First non-linear model (non-augmented Solow): \[ln(y_i) = \frac{\alpha}{1 - \alpha}ln(s_i) + \frac{\alpha}{1 - \alpha}ln(n_i + g + \sigma) + \epsilon_i \]
Second non-linear model (augmented Solow): \[ln(y_i) = ln (A_0) + \frac{\alpha}{1 - \alpha}ln(s_i) + \frac{\alpha}{1 - \alpha}ln(n_i + g + \sigma) + \epsilon_i \]
# Create first non-linear model
model2 <- nls(lnY ~ (alpha/(1-alpha)) * lnS - (alpha/(1-alpha)) * lnN,
data = pwt3,
start = list(alpha = 0.4),
control = nls.control(warnOnly = T))
summary(model2)
##
## Formula: lnY ~ (alpha/(1 - alpha)) * lnS - (alpha/(1 - alpha)) * lnN
##
## Parameters:
## Estimate Std. Error t value Pr(>|t|)
## alpha 0.69669 0.00715 97.44 <2e-16 ***
## ---
## Signif. codes: 0 '***' 0.001 '**' 0.01 '*' 0.05 '.' 0.1 ' ' 1
##
## Residual standard error: 1.18 on 158 degrees of freedom
##
## Number of iterations to convergence: 3
## Achieved convergence tolerance: 4.395e-08
# Create second non-linear model
model3 <- nls(lnY ~ A + (alpha/(1-alpha)) * lnS - (alpha/(1-alpha)) * lnN,
data = pwt3,
start = list(alpha = 0.4, A = 1),
control = nls.control(warnOnly = T))
summary(model3)
##
## Formula: lnY ~ A + (alpha/(1 - alpha)) * lnS - (alpha/(1 - alpha)) * lnN
##
## Parameters:
## Estimate Std.
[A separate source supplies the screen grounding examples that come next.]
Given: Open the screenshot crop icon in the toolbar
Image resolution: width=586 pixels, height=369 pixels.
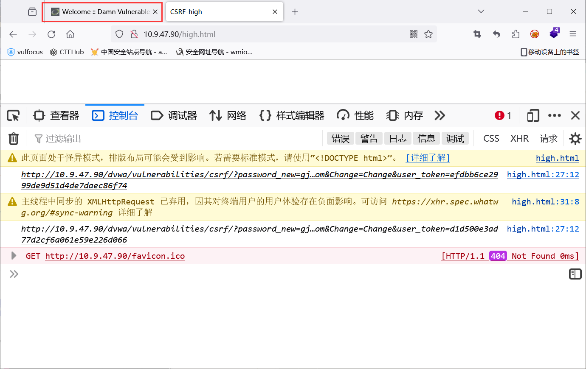Looking at the screenshot, I should pos(477,34).
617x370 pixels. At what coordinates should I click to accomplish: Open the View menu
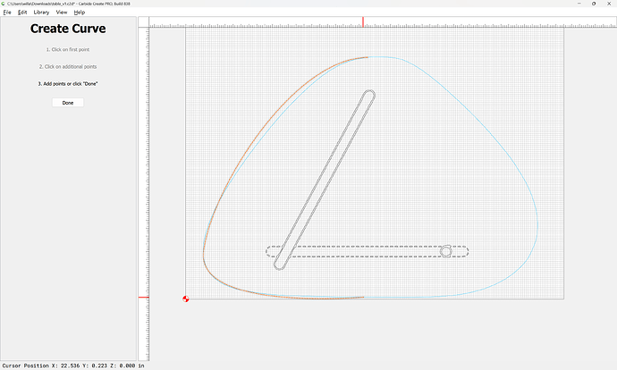point(61,13)
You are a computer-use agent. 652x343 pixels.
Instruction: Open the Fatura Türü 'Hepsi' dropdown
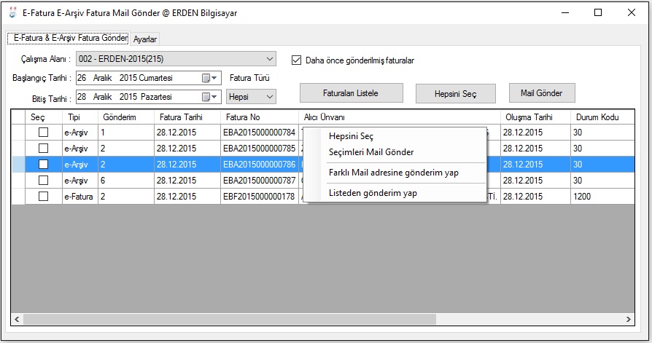270,97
Error t value Pr(>|t|)
## alpha 0.61108 0.02918 20.942 < 2e-16 ***
## A 0.94653 0.23230 4.075 7.3e-05 ***
## ---
## Signif. codes: 0 '***' 0.001 '**' 0.01 '*' 0.05 '.' 0.1 ' ' 1
##
## Residual standard error: 1.126 on 157 degrees of freedom
##
## Number of iterations to convergence: 4
## Achieved convergence tolerance: 1.552e-07
Often, we want to check how well a model is performing by using the model to generate some new random numbers, and compare these to the actuals. This is in the spirit of what Bayesians call posterior predictive checking, and what macroeconomists call moment checking. The model will be more “valid” if the new countries that it generates have a similar distribution of GDP per capita to what we observe in reality.
# Create predicted y
pwt3 <- pwt3 %>%
mutate(ypredicted = exp(lnY))
# Plot predicted y against lnY
pwt3 %>% ggplot(aes(x = lnY, y = ypredicted)) +
geom_point() + geom_smooth(method = "lm")
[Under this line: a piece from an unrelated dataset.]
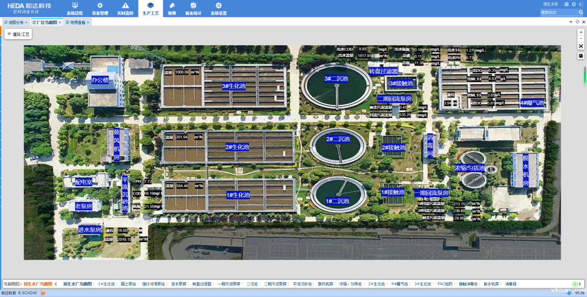This screenshot has height=297, width=587.
Task: Open the 实时监控 warning triangle icon
Action: click(x=125, y=6)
# The model does not appear to be fitting the data well
# Generate new column containing the errors from model
pwt3["errorcolumn"] <- NA;
pwt3$errorcolumn <- (pwt3$ypredicted - pwt3$y)
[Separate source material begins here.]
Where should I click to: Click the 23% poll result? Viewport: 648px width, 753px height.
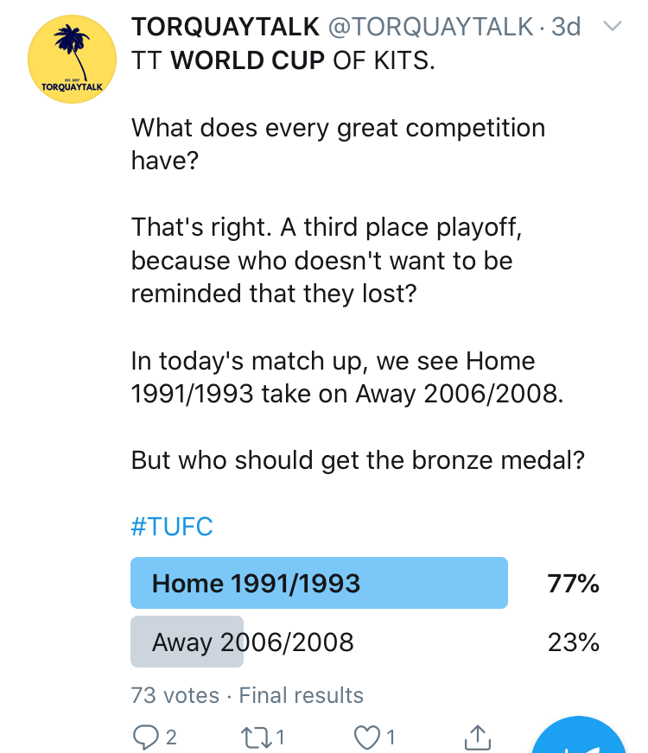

# Create a histogram of the error plots
hist(pwt3$errorcolumn,
main="Histogram for error column",
xlab="Errors",
border="Purple",
col="Blue")
# Generate a plot of fitted data against error terms
plot(pwt3$ypredicted, pwt3$errorcolumn,
main = "Fitted data against errors",
xlab = "Fitted data",
ylab = "Errors")
# Find the standard deviation of the errors
sdestimate <- sd(pwt3$errorcolumn)
# New countries
# Generate new column of countries
pwt3 <- pwt3 %>%
mutate(AWholeNewWorld = rnorm(n = n(), mean = ypredicted, sd = sdestimate))
Generate two histograms, one of the actual GDP per capital relative to the united states, and the second with our “new countries”. Would you say the model is a good fit?
# Generate two historgrams; one for actual GDP relative to US and one for the new countries
# Create a histogram of the actual GDP
hist(pwt3$y,
main="Histogram for Actual GDP relative to US",
xlab="GDP",
border="Purple",
col="Blue")
# Create a histogram of the hypothetical countries
hist(pwt3$AWholeNewWorld,
main = "Histogram for Predicted GDP",
xlab="Predicted GDP",
border="Purple",
col="Red")
The histograms suggest the model isn’t a good representation as the hypothesised model forms a bell-shaped curve while the real data is heavily skewed.